··· Data supplied ···
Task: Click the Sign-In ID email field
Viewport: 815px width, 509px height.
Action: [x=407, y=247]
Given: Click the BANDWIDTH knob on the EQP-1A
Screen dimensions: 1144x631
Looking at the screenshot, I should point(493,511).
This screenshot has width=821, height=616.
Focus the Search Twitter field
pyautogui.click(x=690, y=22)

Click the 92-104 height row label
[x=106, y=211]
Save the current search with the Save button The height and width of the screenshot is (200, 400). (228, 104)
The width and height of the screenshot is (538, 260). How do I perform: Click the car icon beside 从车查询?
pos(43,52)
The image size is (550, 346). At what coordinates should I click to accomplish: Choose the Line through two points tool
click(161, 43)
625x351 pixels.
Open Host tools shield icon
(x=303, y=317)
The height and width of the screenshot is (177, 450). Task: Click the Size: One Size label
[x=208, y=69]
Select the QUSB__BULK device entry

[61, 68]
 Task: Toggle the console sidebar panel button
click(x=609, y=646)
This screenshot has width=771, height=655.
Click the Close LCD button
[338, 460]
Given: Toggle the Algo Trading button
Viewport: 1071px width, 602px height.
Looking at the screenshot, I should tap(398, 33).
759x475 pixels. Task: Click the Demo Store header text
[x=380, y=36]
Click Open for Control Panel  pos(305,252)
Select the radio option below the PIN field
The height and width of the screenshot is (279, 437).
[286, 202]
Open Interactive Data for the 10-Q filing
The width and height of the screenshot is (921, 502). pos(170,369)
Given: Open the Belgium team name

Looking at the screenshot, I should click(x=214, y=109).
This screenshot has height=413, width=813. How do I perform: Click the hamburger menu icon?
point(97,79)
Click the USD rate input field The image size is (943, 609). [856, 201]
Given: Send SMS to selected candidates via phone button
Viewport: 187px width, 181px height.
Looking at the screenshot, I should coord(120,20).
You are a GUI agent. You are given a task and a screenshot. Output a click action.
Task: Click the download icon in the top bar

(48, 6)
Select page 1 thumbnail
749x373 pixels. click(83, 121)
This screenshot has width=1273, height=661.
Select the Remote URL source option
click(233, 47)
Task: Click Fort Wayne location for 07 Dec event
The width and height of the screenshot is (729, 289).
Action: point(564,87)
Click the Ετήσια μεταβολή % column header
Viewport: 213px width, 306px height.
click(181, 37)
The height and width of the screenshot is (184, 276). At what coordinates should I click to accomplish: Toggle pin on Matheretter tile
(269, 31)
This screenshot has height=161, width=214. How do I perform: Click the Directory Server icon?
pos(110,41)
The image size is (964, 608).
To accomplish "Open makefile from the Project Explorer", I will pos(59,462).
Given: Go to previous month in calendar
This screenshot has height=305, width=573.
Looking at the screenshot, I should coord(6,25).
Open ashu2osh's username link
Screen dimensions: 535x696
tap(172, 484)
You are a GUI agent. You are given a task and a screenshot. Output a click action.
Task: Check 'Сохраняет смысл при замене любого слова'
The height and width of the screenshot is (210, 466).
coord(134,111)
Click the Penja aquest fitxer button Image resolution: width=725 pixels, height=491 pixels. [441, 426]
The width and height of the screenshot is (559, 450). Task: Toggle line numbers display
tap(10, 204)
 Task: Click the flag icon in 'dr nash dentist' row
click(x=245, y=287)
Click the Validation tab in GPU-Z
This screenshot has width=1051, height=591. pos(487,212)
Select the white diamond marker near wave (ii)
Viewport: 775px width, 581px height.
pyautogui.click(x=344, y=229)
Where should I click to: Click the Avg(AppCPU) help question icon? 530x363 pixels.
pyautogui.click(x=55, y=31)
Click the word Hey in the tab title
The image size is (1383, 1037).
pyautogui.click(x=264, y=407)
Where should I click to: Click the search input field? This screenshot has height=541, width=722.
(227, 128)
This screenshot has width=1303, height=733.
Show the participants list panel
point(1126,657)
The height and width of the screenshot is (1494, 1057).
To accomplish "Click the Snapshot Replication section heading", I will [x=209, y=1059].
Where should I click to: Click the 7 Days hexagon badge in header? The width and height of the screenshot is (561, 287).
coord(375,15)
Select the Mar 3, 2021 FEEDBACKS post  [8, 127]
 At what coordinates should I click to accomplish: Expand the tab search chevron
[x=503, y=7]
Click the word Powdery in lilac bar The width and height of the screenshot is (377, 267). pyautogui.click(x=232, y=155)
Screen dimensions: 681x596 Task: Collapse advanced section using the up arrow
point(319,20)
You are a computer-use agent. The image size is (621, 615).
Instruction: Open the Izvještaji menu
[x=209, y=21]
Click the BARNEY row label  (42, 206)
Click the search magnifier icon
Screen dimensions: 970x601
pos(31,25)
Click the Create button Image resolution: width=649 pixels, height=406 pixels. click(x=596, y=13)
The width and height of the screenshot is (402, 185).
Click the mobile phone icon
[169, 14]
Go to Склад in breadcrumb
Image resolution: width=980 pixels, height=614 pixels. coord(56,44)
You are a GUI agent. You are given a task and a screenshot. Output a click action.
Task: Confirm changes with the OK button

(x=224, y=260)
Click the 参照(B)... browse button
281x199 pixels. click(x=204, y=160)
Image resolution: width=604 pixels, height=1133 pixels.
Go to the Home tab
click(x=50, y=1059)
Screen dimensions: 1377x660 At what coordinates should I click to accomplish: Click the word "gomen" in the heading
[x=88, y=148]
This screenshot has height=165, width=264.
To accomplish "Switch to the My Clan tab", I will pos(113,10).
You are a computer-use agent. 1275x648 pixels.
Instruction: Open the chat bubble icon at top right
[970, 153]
···
** Activity **
Write out all of the entries above, exactly and in full.

** Your solution **
Task: Click the Sign-In ID email field
Viewport: 815px width, 509px height.
Action: [x=407, y=247]
Given: Click the BANDWIDTH knob on the EQP-1A
Screen dimensions: 1144x631
Looking at the screenshot, I should point(493,511).
This screenshot has width=821, height=616.
Focus the Search Twitter field
pyautogui.click(x=690, y=22)

Click the 92-104 height row label
[x=106, y=211]
Save the current search with the Save button The height and width of the screenshot is (200, 400). (228, 104)
The width and height of the screenshot is (538, 260). How do I perform: Click the car icon beside 从车查询?
pos(43,52)
The image size is (550, 346). At what coordinates should I click to accomplish: Choose the Line through two points tool
click(161, 43)
625x351 pixels.
Open Host tools shield icon
(x=303, y=317)
The height and width of the screenshot is (177, 450). Task: Click the Size: One Size label
[x=208, y=69]
Select the QUSB__BULK device entry

[61, 68]
 Task: Toggle the console sidebar panel button
click(x=609, y=646)
This screenshot has width=771, height=655.
Click the Close LCD button
[338, 460]
Given: Toggle the Algo Trading button
Viewport: 1071px width, 602px height.
Looking at the screenshot, I should tap(398, 33).
759x475 pixels. Task: Click the Demo Store header text
[x=380, y=36]
Click Open for Control Panel  pos(305,252)
Select the radio option below the PIN field
The height and width of the screenshot is (279, 437).
[286, 202]
Open Interactive Data for the 10-Q filing
The width and height of the screenshot is (921, 502). pos(170,369)
Given: Open the Belgium team name

Looking at the screenshot, I should click(x=214, y=109).
This screenshot has height=413, width=813. How do I perform: Click the hamburger menu icon?
point(97,79)
Click the USD rate input field The image size is (943, 609). [856, 201]
Given: Send SMS to selected candidates via phone button
Viewport: 187px width, 181px height.
Looking at the screenshot, I should coord(120,20).
You are a GUI agent. You are given a task and a screenshot. Output a click action.
Task: Click the download icon in the top bar

(48, 6)
Select page 1 thumbnail
749x373 pixels. click(83, 121)
This screenshot has width=1273, height=661.
Select the Remote URL source option
click(233, 47)
Task: Click Fort Wayne location for 07 Dec event
The width and height of the screenshot is (729, 289).
Action: point(564,87)
Click the Ετήσια μεταβολή % column header
Viewport: 213px width, 306px height.
click(181, 37)
The height and width of the screenshot is (184, 276). At what coordinates should I click to accomplish: Toggle pin on Matheretter tile
(269, 31)
This screenshot has height=161, width=214. How do I perform: Click the Directory Server icon?
pos(110,41)
The image size is (964, 608).
To accomplish "Open makefile from the Project Explorer", I will pos(59,462).
Given: Go to previous month in calendar
This screenshot has height=305, width=573.
Looking at the screenshot, I should coord(6,25).
Open ashu2osh's username link
Screen dimensions: 535x696
tap(172, 484)
You are a GUI agent. You are given a task and a screenshot. Output a click action.
Task: Check 'Сохраняет смысл при замене любого слова'
The height and width of the screenshot is (210, 466).
coord(134,111)
Click the Penja aquest fitxer button Image resolution: width=725 pixels, height=491 pixels. [441, 426]
The width and height of the screenshot is (559, 450). Task: Toggle line numbers display
tap(10, 204)
 Task: Click the flag icon in 'dr nash dentist' row
click(x=245, y=287)
Click the Validation tab in GPU-Z
This screenshot has width=1051, height=591. pos(487,212)
Select the white diamond marker near wave (ii)
Viewport: 775px width, 581px height.
pyautogui.click(x=344, y=229)
Where should I click to: Click the Avg(AppCPU) help question icon? 530x363 pixels.
pyautogui.click(x=55, y=31)
Click the word Hey in the tab title
The image size is (1383, 1037).
pyautogui.click(x=264, y=407)
Where should I click to: Click the search input field? This screenshot has height=541, width=722.
(227, 128)
This screenshot has width=1303, height=733.
Show the participants list panel
point(1126,657)
The height and width of the screenshot is (1494, 1057).
To accomplish "Click the Snapshot Replication section heading", I will [x=209, y=1059].
Where should I click to: Click the 7 Days hexagon badge in header? The width and height of the screenshot is (561, 287).
coord(375,15)
Select the Mar 3, 2021 FEEDBACKS post  [8, 127]
 At what coordinates should I click to accomplish: Expand the tab search chevron
[x=503, y=7]
Click the word Powdery in lilac bar The width and height of the screenshot is (377, 267). pyautogui.click(x=232, y=155)
Screen dimensions: 681x596 Task: Collapse advanced section using the up arrow
point(319,20)
You are a computer-use agent. The image size is (621, 615).
Instruction: Open the Izvještaji menu
[x=209, y=21]
Click the BARNEY row label  (42, 206)
Click the search magnifier icon
Screen dimensions: 970x601
pos(31,25)
Click the Create button Image resolution: width=649 pixels, height=406 pixels. click(x=596, y=13)
The width and height of the screenshot is (402, 185).
Click the mobile phone icon
[169, 14]
Go to Склад in breadcrumb
Image resolution: width=980 pixels, height=614 pixels. coord(56,44)
You are a GUI agent. You are given a task and a screenshot. Output a click action.
Task: Confirm changes with the OK button

(x=224, y=260)
Click the 参照(B)... browse button
281x199 pixels. click(x=204, y=160)
Image resolution: width=604 pixels, height=1133 pixels.
Go to the Home tab
click(x=50, y=1059)
Screen dimensions: 1377x660 At what coordinates should I click to accomplish: Click the word "gomen" in the heading
[x=88, y=148]
This screenshot has height=165, width=264.
To accomplish "Switch to the My Clan tab", I will pos(113,10).
You are a computer-use agent. 1275x648 pixels.
Instruction: Open the chat bubble icon at top right
[970, 153]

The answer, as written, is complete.